Start of RECORD EXCERPTS

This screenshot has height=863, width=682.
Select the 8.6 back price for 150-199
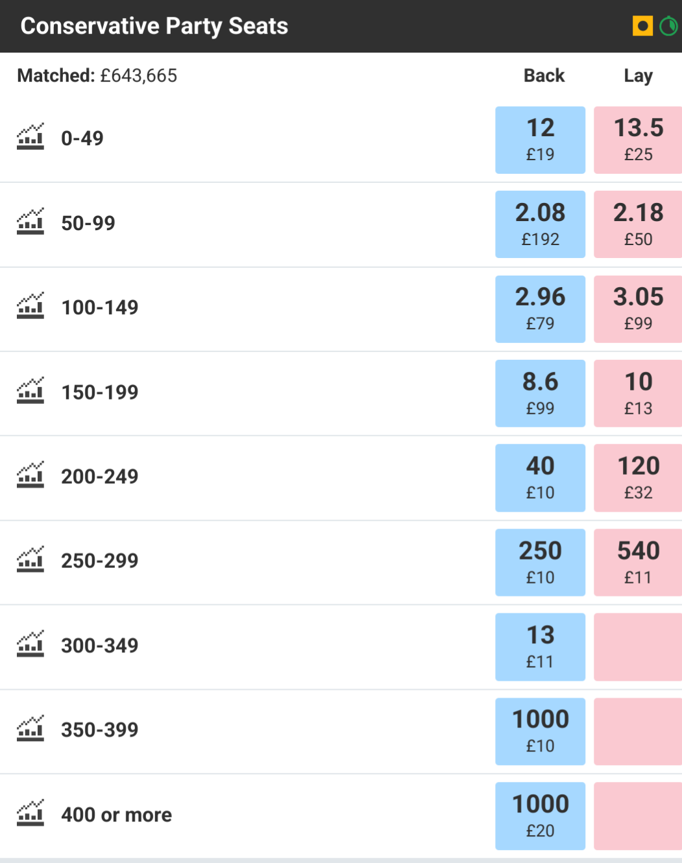(x=540, y=394)
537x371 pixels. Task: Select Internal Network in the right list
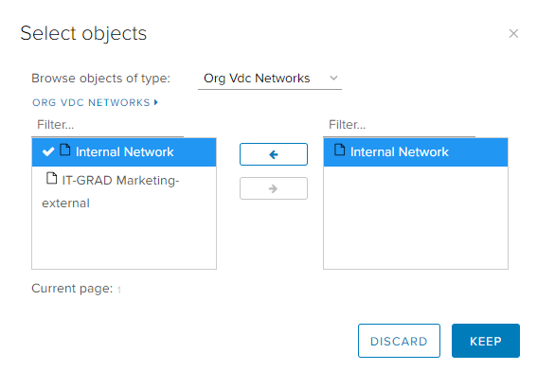pyautogui.click(x=416, y=152)
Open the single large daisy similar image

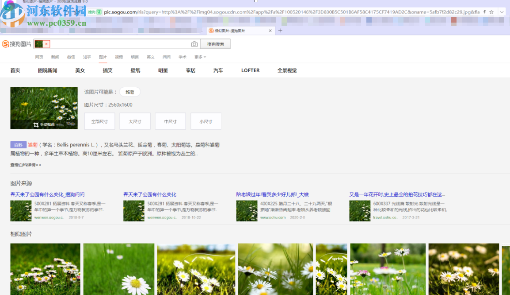(118, 269)
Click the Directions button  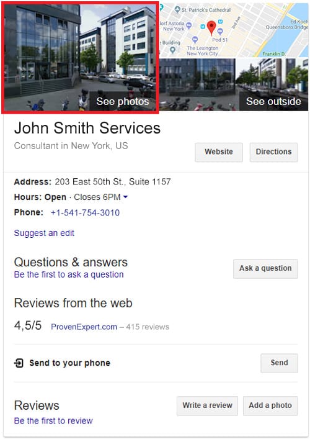[273, 152]
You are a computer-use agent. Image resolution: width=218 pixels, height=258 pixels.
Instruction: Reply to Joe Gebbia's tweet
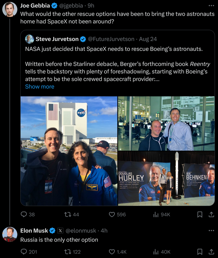[24, 214]
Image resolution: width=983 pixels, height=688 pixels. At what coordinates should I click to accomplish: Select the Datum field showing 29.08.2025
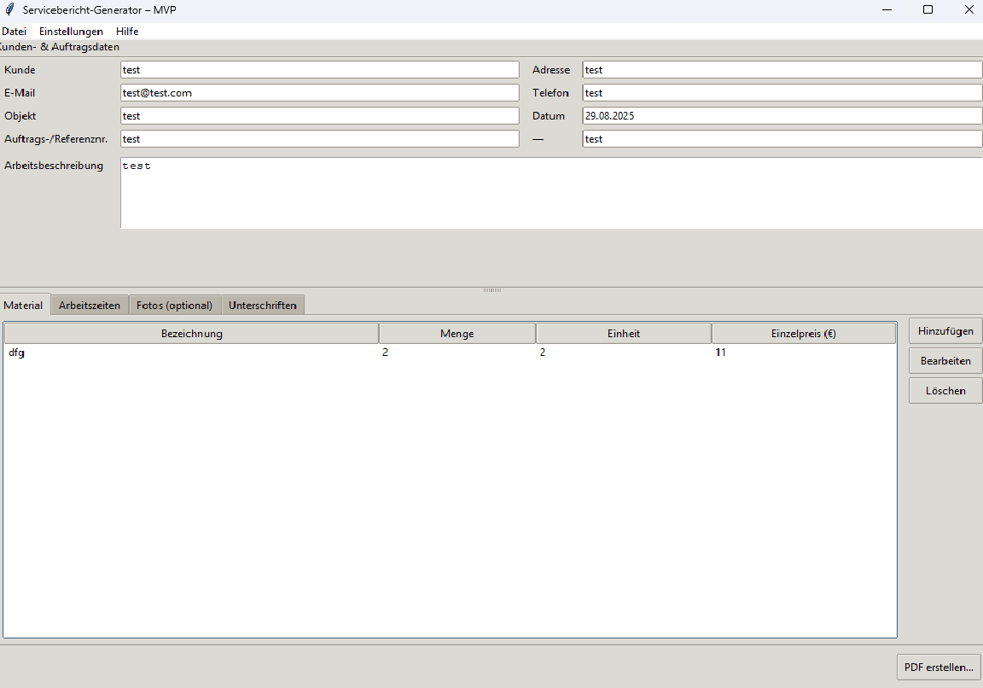point(782,116)
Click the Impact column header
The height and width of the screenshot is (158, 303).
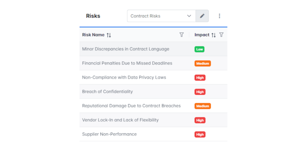(202, 35)
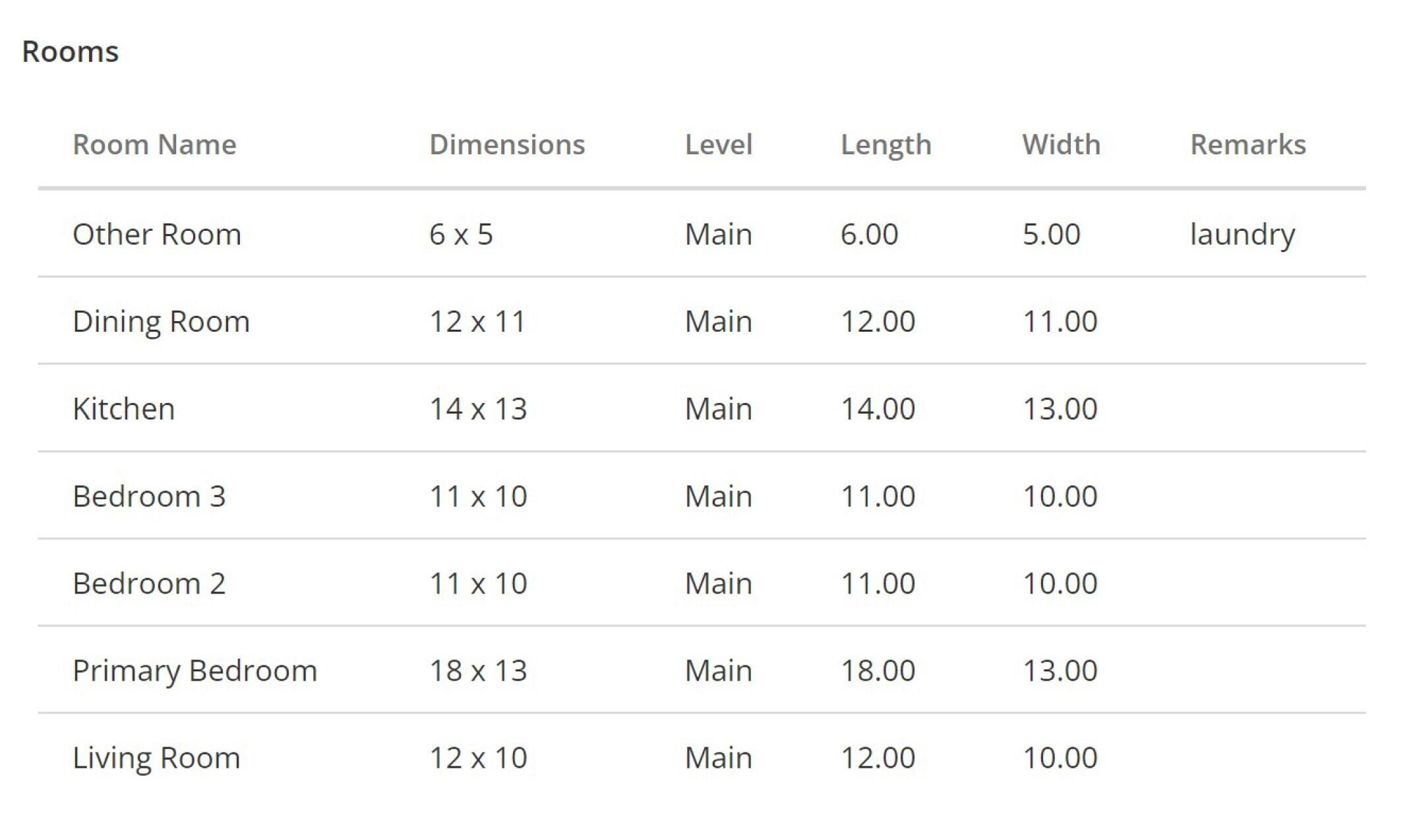Click the 6 x 5 dimensions cell
Viewport: 1411px width, 831px height.
[x=461, y=234]
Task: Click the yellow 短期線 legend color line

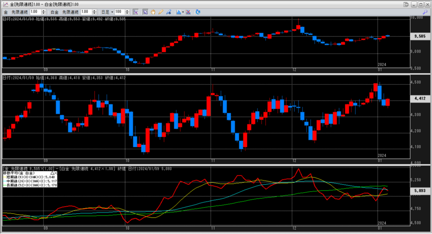Action: [x=3, y=177]
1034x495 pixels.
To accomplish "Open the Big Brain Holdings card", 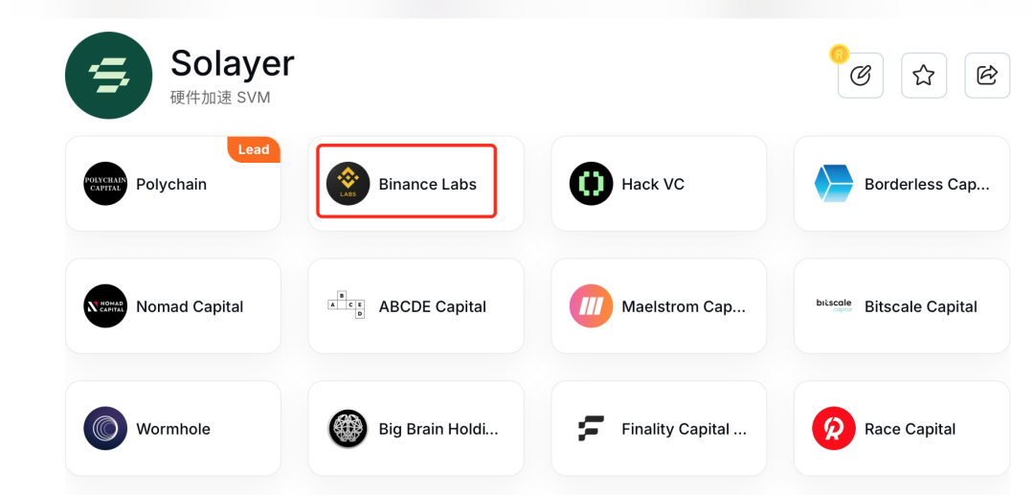I will point(416,429).

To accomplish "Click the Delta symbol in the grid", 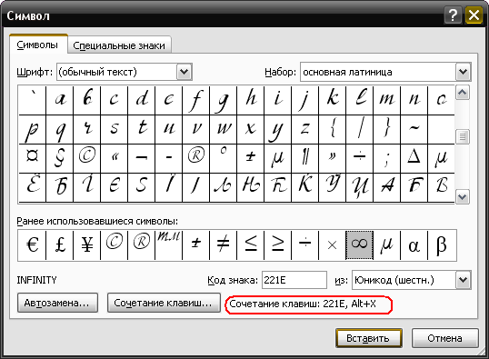I will [x=414, y=158].
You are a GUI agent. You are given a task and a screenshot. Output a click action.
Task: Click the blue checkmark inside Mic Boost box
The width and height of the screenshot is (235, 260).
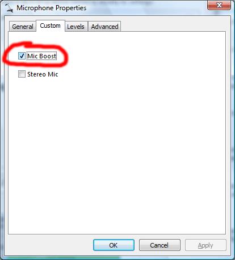pos(22,56)
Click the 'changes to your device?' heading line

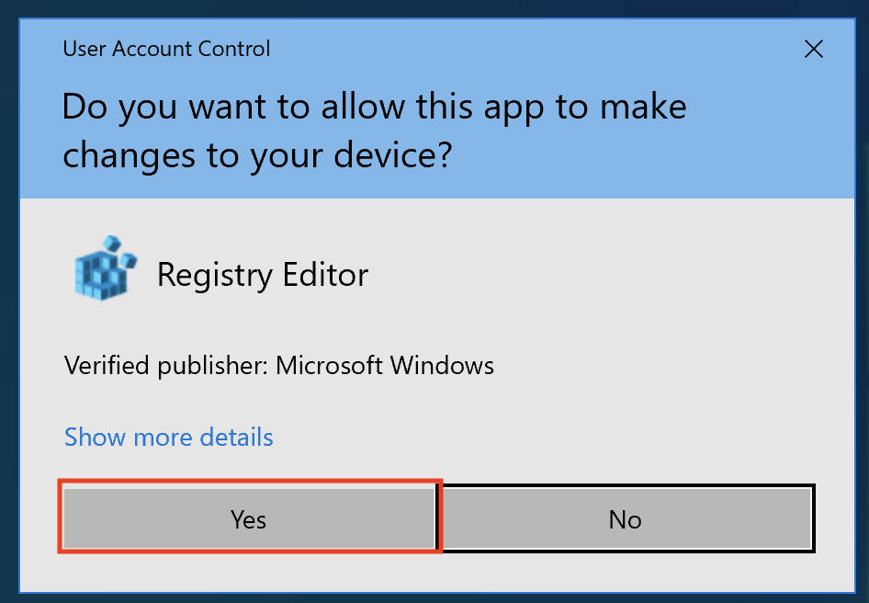pyautogui.click(x=257, y=156)
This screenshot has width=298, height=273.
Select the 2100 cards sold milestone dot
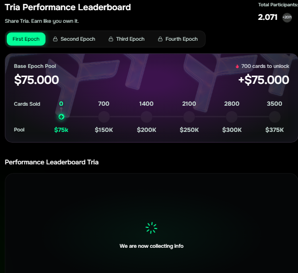189,117
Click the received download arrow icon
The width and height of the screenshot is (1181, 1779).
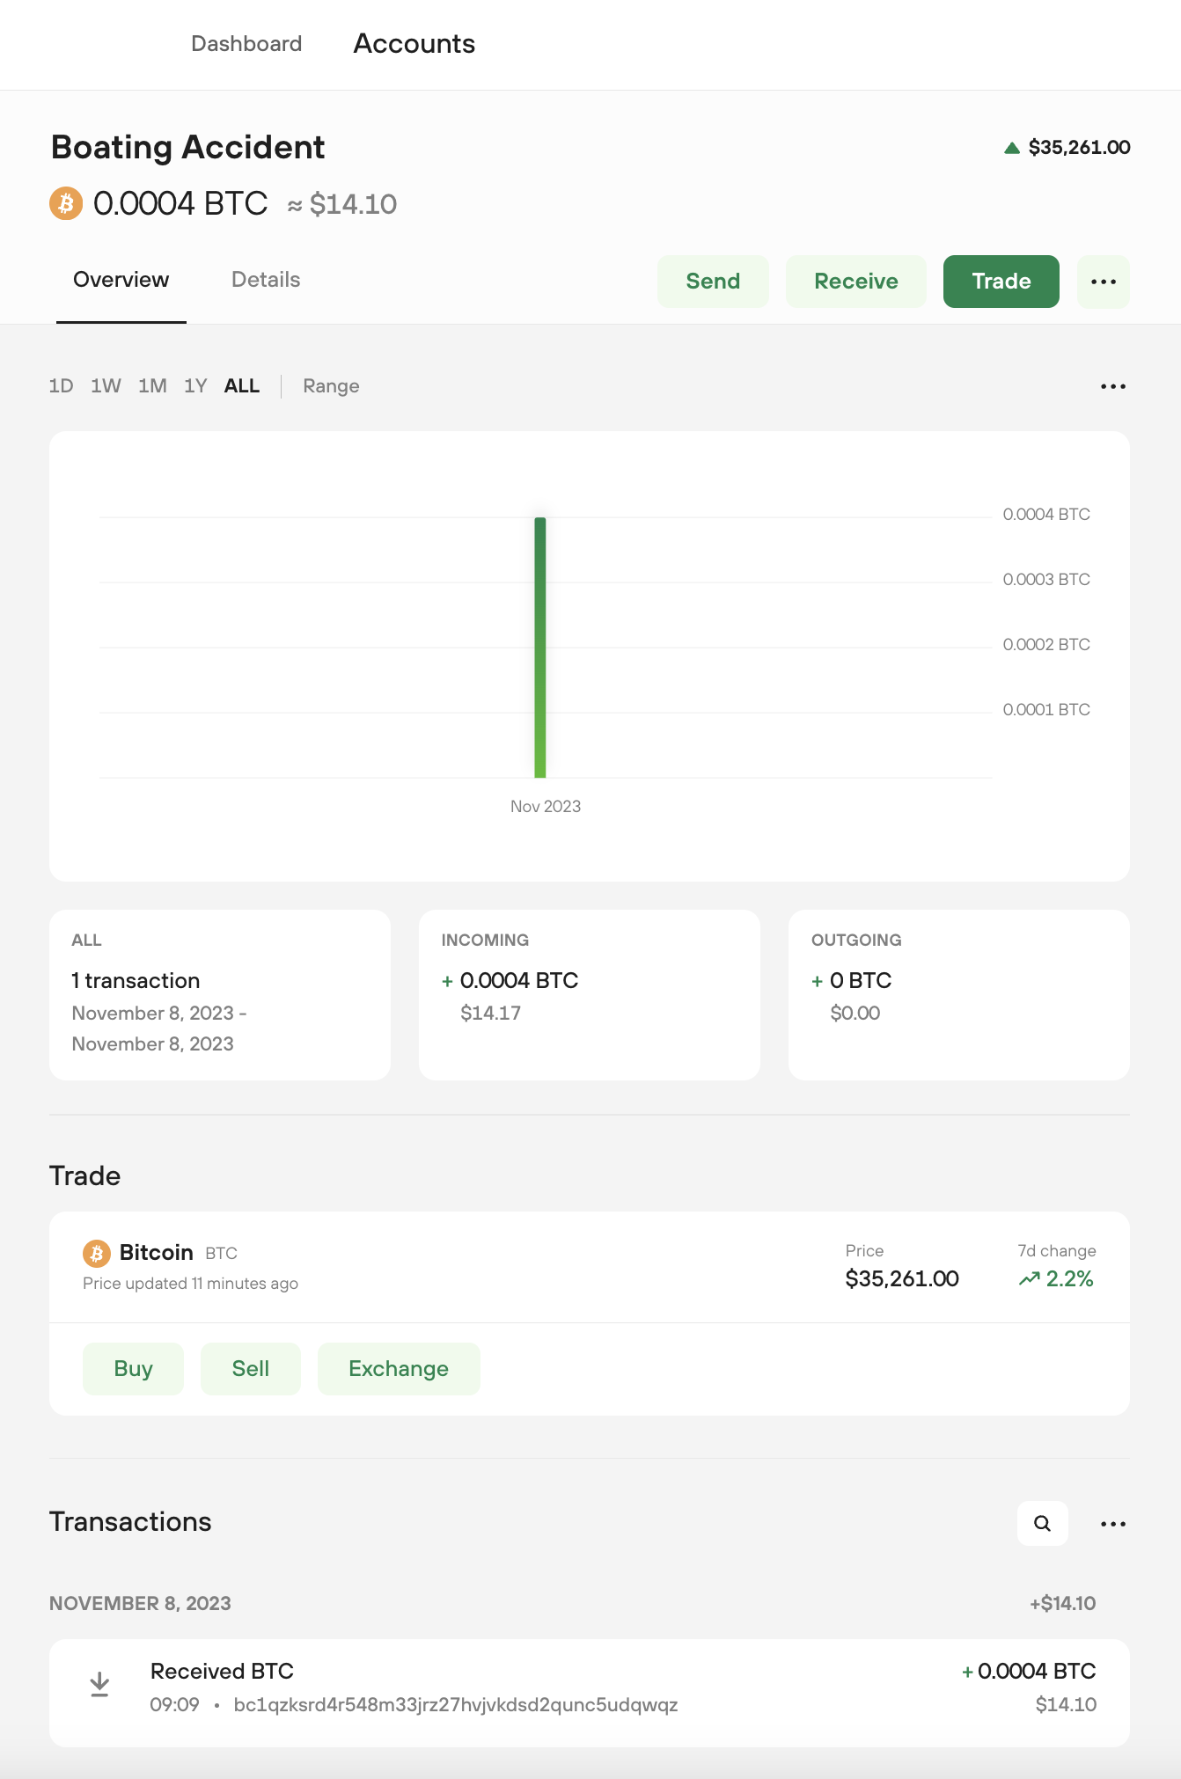tap(99, 1685)
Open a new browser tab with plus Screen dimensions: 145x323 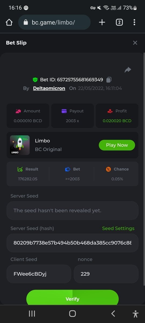102,22
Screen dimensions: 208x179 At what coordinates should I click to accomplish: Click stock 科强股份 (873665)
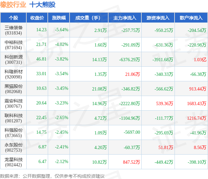tap(14, 133)
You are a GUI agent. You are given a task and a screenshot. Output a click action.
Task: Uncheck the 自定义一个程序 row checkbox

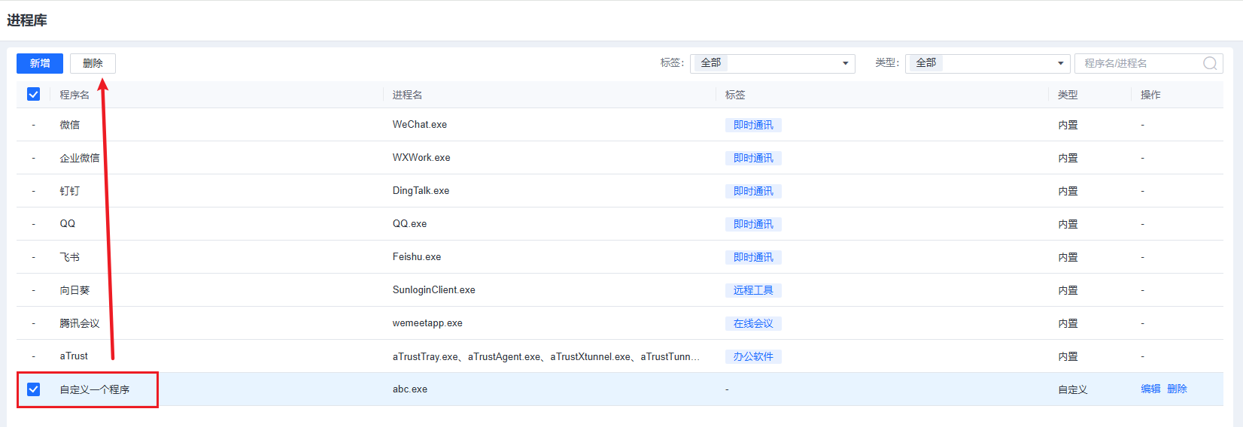33,389
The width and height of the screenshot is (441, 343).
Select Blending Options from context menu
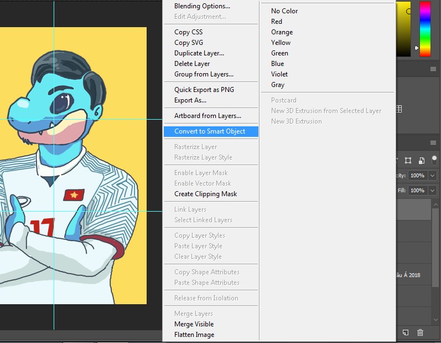coord(202,6)
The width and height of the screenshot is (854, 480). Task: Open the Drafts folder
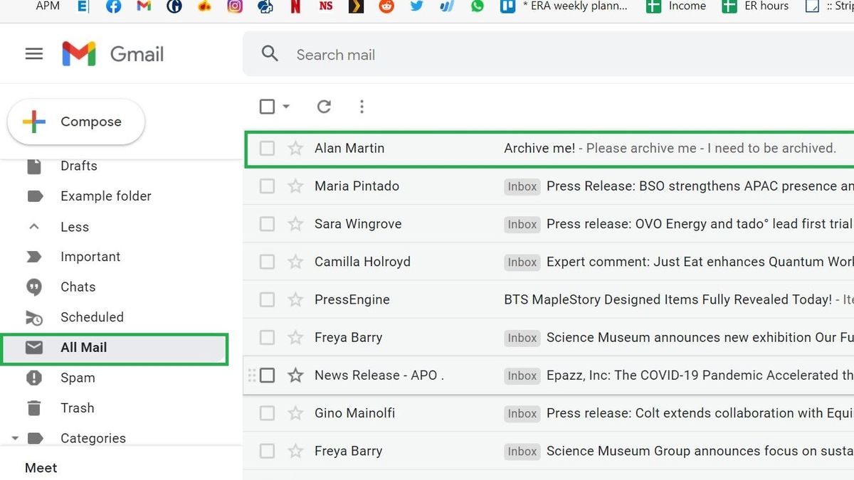click(x=78, y=166)
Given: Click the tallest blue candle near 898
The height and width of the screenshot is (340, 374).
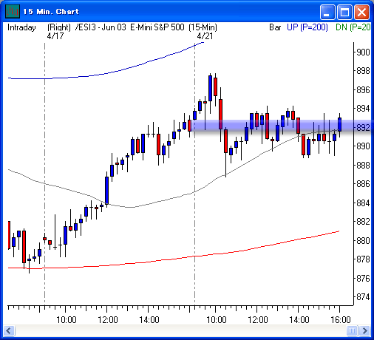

End of RECORD EXCERPTS

Find the word "blue" in the entries above, then copy each line that holds it.

### TASK OUTPUT
Task: Click the blue checkmark inside Mic Boost box
Given: Click the tallest blue candle near 898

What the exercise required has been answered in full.